APSN Banner

Rights groups appeal for US-based activist in Indonesia

Source
Agence France Presse - August 15, 2000

Washington – Human rights groups on Tuesday voiced deep concern over the fate of a New York-based activist missing in Indonesia's Aceh province, and demanded more action from US officials on his case.

Jafar Siddiq Hamzah, a permanent resident of the United States and director of the New York-based International Forum on Aceh (AFA), vanished in the city of Medan on August 5.

His friends say they fear he may have been kidnapped because of his vocal campaign against killings and torture in Aceh, which has been consumed by violence linked to a drive for independence.

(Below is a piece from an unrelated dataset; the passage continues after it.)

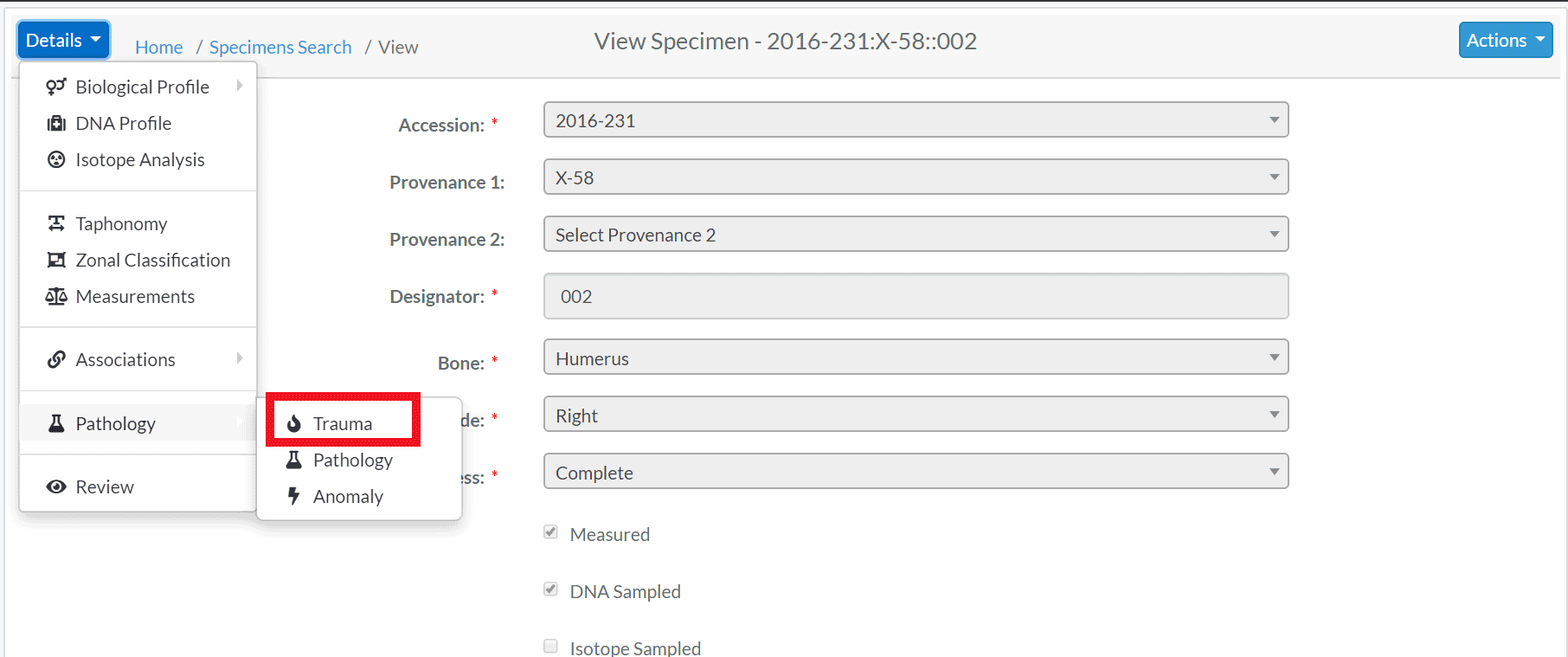Viewport: 1568px width, 657px height.
Task: Open the Specimens Search breadcrumb link
Action: [280, 47]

"We are not hopeful, we cannot say we are optimistic," said John Miller of the US-based East Timor Action Network, which has worked closely with Hamzah. "Frankly we believe the military is responsible," he added.

Senior officers have denied abducting Hamzah, but human rights groups here put little credence in their claims of innocence. "In the past, military denials have meant absolutely nothing," said Sidney Jones, Executive Director of Human Rights Watch Asia in New York. "We don't have the sense that the military is using its various contacts to find out where Jafar is."

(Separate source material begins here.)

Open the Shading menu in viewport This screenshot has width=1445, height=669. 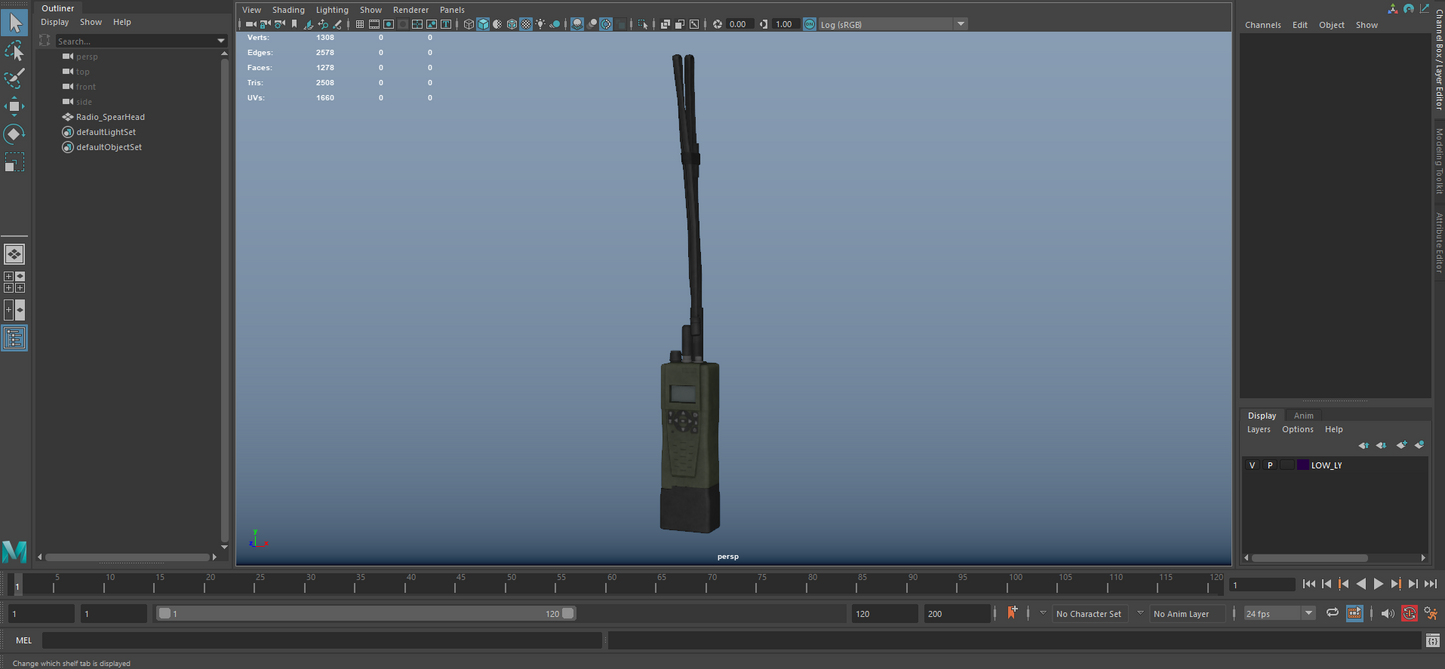point(288,10)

The United States has expressed concern over Hamzah's disappearance and diplomats in Jakarta have been meeting Indonesian officials to try to trace him. But Miller called on the US government to do more, saying an expression of concern was needed from Secretary of State Madeleine Albright.

"We would argue that the United States should take it up a notch or two diplomatically," he said. "They need to say something much clearer out of Washington itself."

A State Department official said Tuesday that Washington had been "making queries" over Hamzah's welfare. "We continue to press them," he said.

Hamzah, a native of Lhokseumawe in North Aceh, campaigns for the redress of massive human rights abuses during 10 years of military operations against the Free Aceh (GAM) separatist rebel movement.

A student and part-time taxi driver, he left New York for Aceh in late June to set up the Support Committee of Human Rights for Aceh (SCHRA). The GAM has been fighting for an independent Islamic Aceh state since 1976 and more than 5,000 people have been killed in the fighting over the past decade.